# 📌 Neural Networks (Basics) - A Complete Guide

This notebook provides a **detailed breakdown** of fundamental neural network concepts, including:  
✔ **Perceptron & Multi-layer Perceptron (MLP)**  
✔ **Activation Functions & Their Derivatives**  
✔ **Forward & Backpropagation with Detailed Math**  
✔ **Gradient Descent for Neural Networks**  
✔ **Implementation in PyTorch & Keras**

---

## 📖 1. Introduction to Neural Networks

Neural Networks are inspired by the **human brain** and consist of **layers of neurons** that transform input data through weighted connections.  

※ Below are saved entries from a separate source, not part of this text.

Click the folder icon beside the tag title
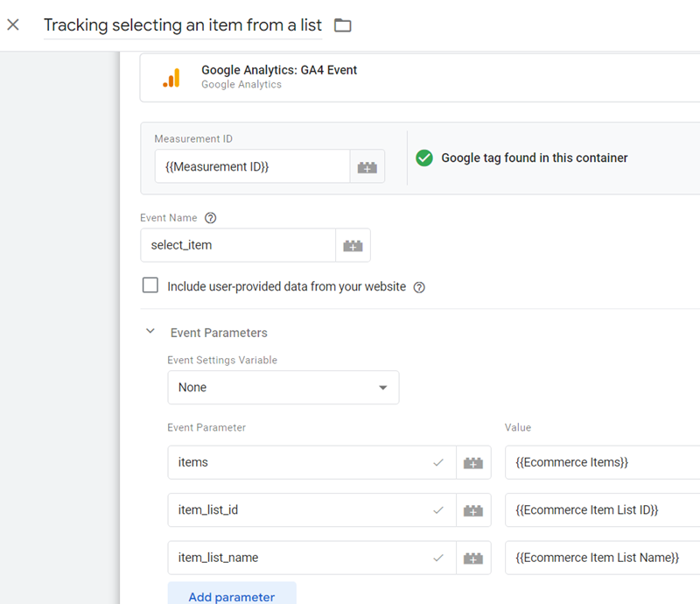The width and height of the screenshot is (700, 604). [x=341, y=25]
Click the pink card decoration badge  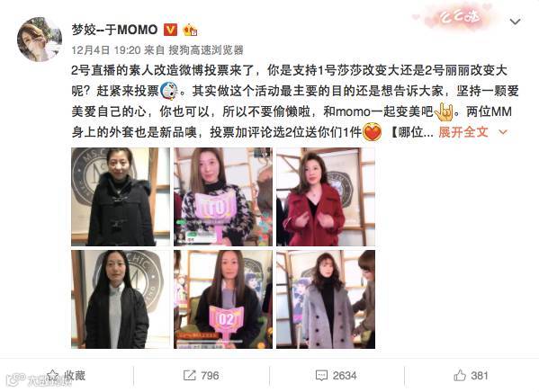pos(459,16)
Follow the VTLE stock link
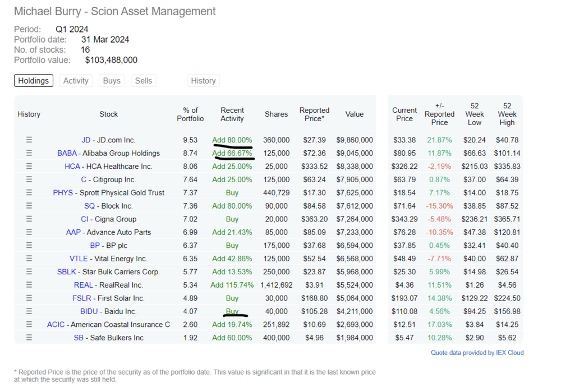561x392 pixels. tap(79, 259)
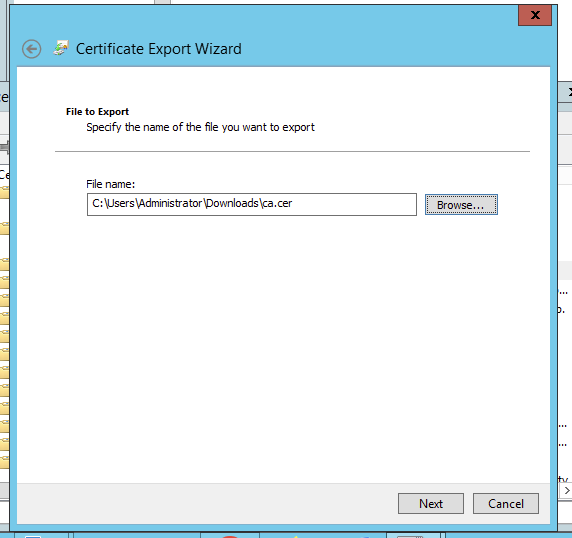Open the file browser with the Browse... button
This screenshot has height=538, width=572.
(461, 205)
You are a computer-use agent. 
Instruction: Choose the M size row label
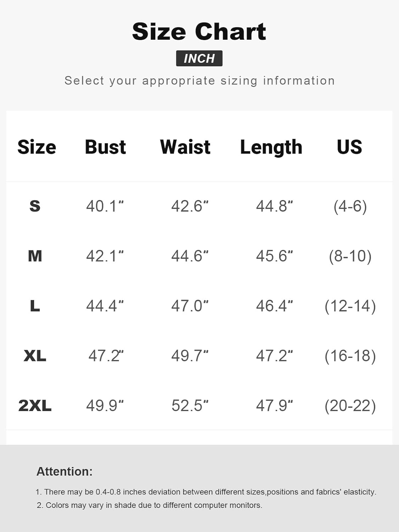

### 🔹 Why Use Neural Networks?
✔ **Can model complex relationships** between inputs and outputs.  
✔ **Can approximate any function (Universal Approximation Theorem)**.  
✔ **Used in deep learning applications like NLP, Vision, and Reinforcement Learning**.  

---

## 🧮 2. The Perceptron: The Basic Building Block

### 🔹 1. The Perceptron Model  
A perceptron is a **single-layer neural network** that performs **binary classification**:

$$
y = f(W \cdot X + b)
$$

where:
- **$X$** = Input vector
- **$W$** = Weights
- **$b$** = Bias
- **$f$** = Activation function

---

### 🔹 2. Perceptron Learning Rule

1. Initialize weights randomly.  
2. Compute the **weighted sum** of inputs:  

   $$
   z = W \cdot X + b
   $$

3. Apply an **activation function** (e.g., step function):

   $$
   y = \text{sign}(z)
   $$

4. **Update weights** using the perceptron update rule:

   $$
   W := W + \alpha (y_{\text{true}} - y_{\text{pred}}) X
   $$

5. Repeat until convergence.

✅ **Limitations**:  
- Can only solve **linearly separable** problems (e.g., AND, OR).
- **Cannot solve XOR** → Requires Multi-Layer Perceptrons (MLPs).

---

# 📖 3. Multi-Layer Perceptron (MLP)

A **Multi-Layer Perceptron (MLP)** consists of:
- **Input Layer**
- **Hidden Layers** (with non-linear activations)
- **Output Layer**

Each neuron in layer **$l$** receives input **$a^{(l-1)}$** from the previous layer:

$$
z^{(l)} = W^{(l)} a^{(l-1)} + b^{(l)}
$$

$$
a^{(l)} = f(z^{(l)})
$$

where:
- **$W^{(l)}$** = Weights of layer **$l$**  
- **$b^{(l)}$** = Bias  
- **$f$** = Activation function  

✅ **MLPs can learn complex patterns, including XOR**.

---

## 📖 4. Activation Functions & Their Derivatives

### 🔹 1. Sigmoid Function
Used in binary classification:

$$
f(z) = \frac{1}{1 + e^{-z}}
$$

Derivative:

$$
f'(z) = f(z) (1 - f(z))
$$

✅ **Smooth, differentiable**  
⚠ **Suffers from vanishing gradients**  

---

### 🔹 2. ReLU (Rectified Linear Unit)
Most popular in deep networks:

$$
f(z) = \max(0, z)
$$

Derivative:

$$
f'(z) =
\begin{cases}
1, & z > 0 \\
0, & z \leq 0
\end{cases}
$$

✅ **Faster convergence**  
⚠ **Can cause dead neurons (ReLU dying problem)**  

---

### 🔹 3. Softmax Function
Used in multi-class classification:

$$
f(z_i) = \frac{e^{z_i}}{\sum_j e^{z_j}}
$$

Gradient:

$$
\frac{\partial f}{\partial z_i} = f(z_i) (1 - f(z_i))
$$

---

## 📖 5. Backpropagation: Training Neural Networks

To train an MLP, we use **Backpropagation**, which updates weights based on the **chain rule of calculus**.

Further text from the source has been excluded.